_Task instructions_. Set out the entries as a numbered list, beginning at the line that contains "Task: Click the Task Name column header" and continuing through the last line of the entries. Skip blank lines and leave the pictures out.

_Record set_.

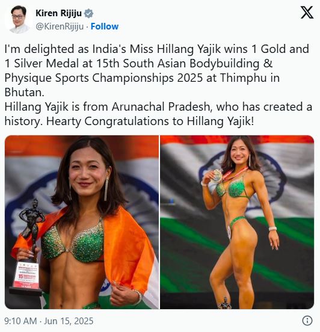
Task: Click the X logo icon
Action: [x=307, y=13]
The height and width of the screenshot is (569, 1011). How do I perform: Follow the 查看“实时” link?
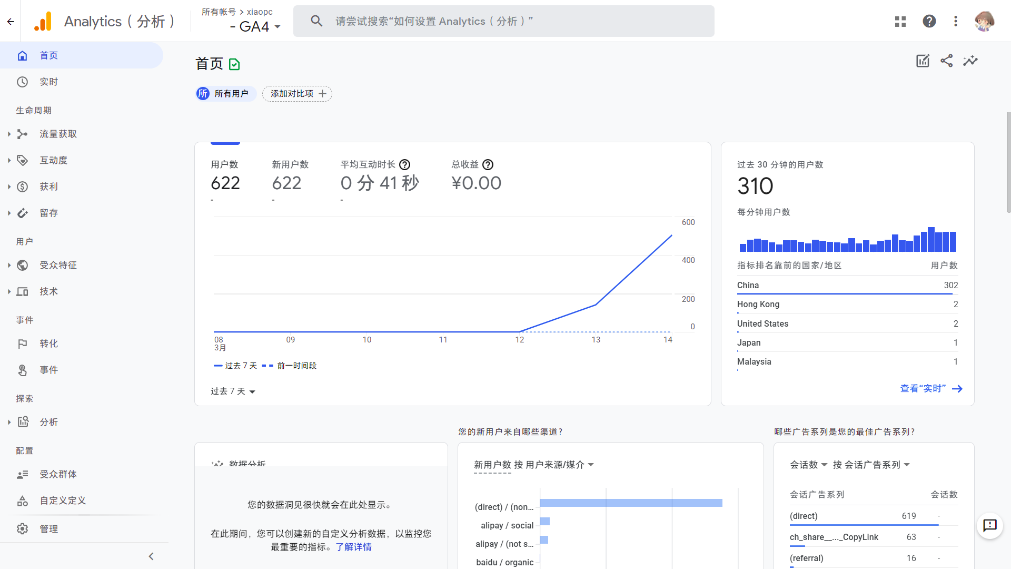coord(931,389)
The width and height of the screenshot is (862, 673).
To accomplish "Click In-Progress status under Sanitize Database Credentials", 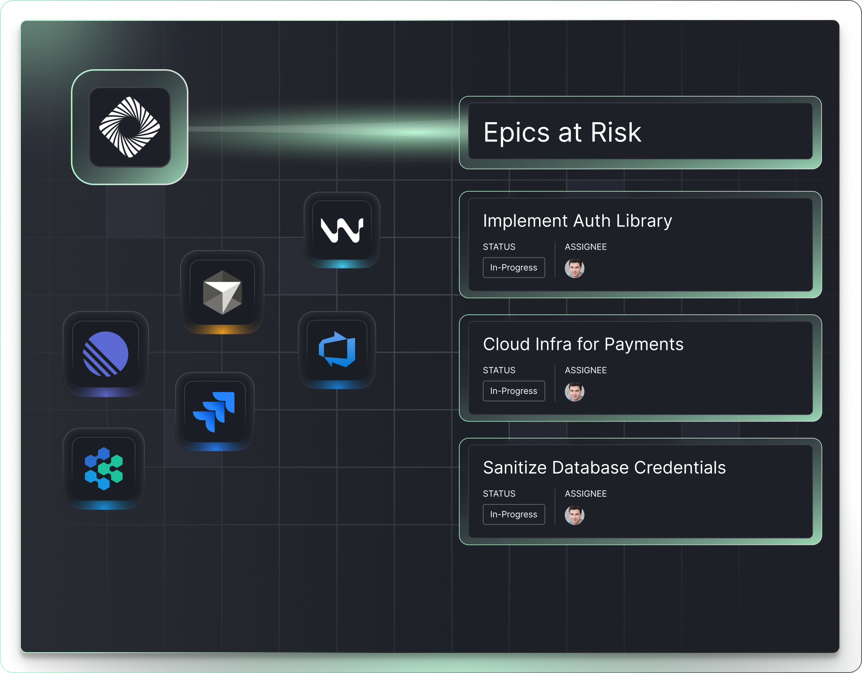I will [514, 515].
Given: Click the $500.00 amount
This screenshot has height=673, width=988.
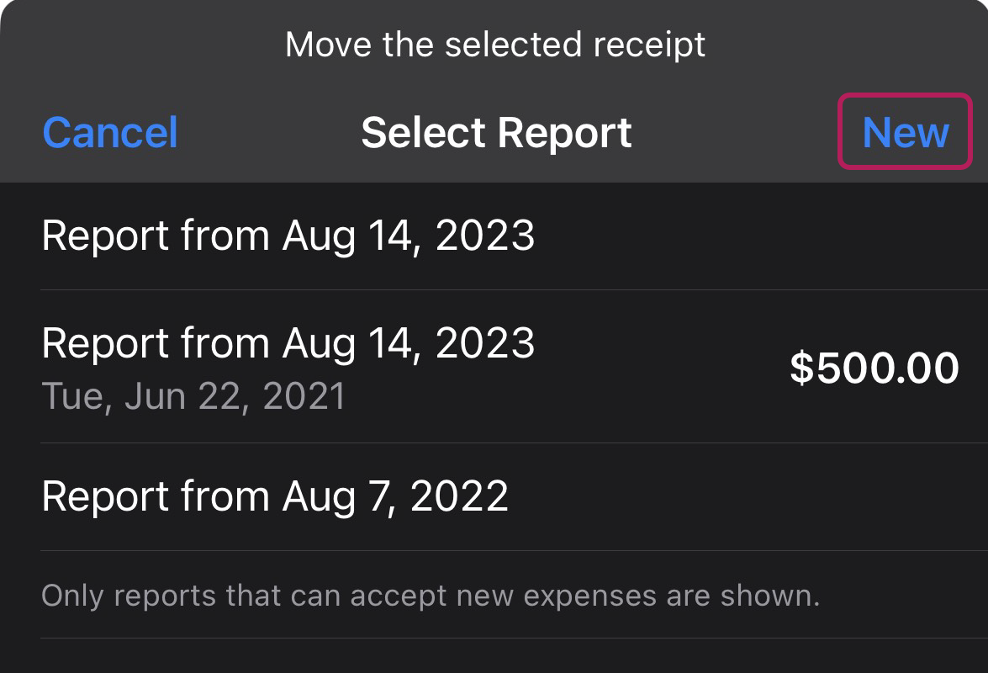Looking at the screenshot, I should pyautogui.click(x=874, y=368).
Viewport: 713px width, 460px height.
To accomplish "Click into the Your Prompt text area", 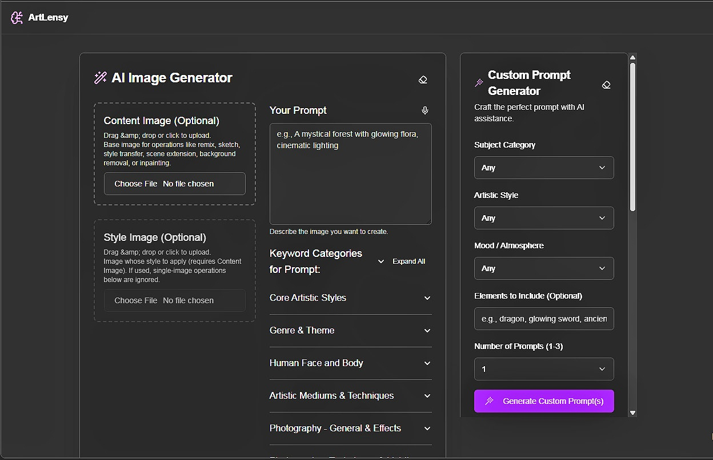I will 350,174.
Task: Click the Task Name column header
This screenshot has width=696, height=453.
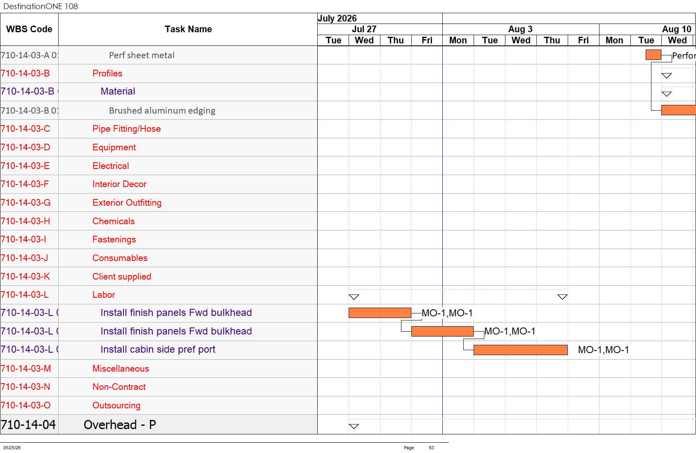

_Solution to this task_.
1. Task: Click the Task Name column header
2. This screenshot has width=696, height=453.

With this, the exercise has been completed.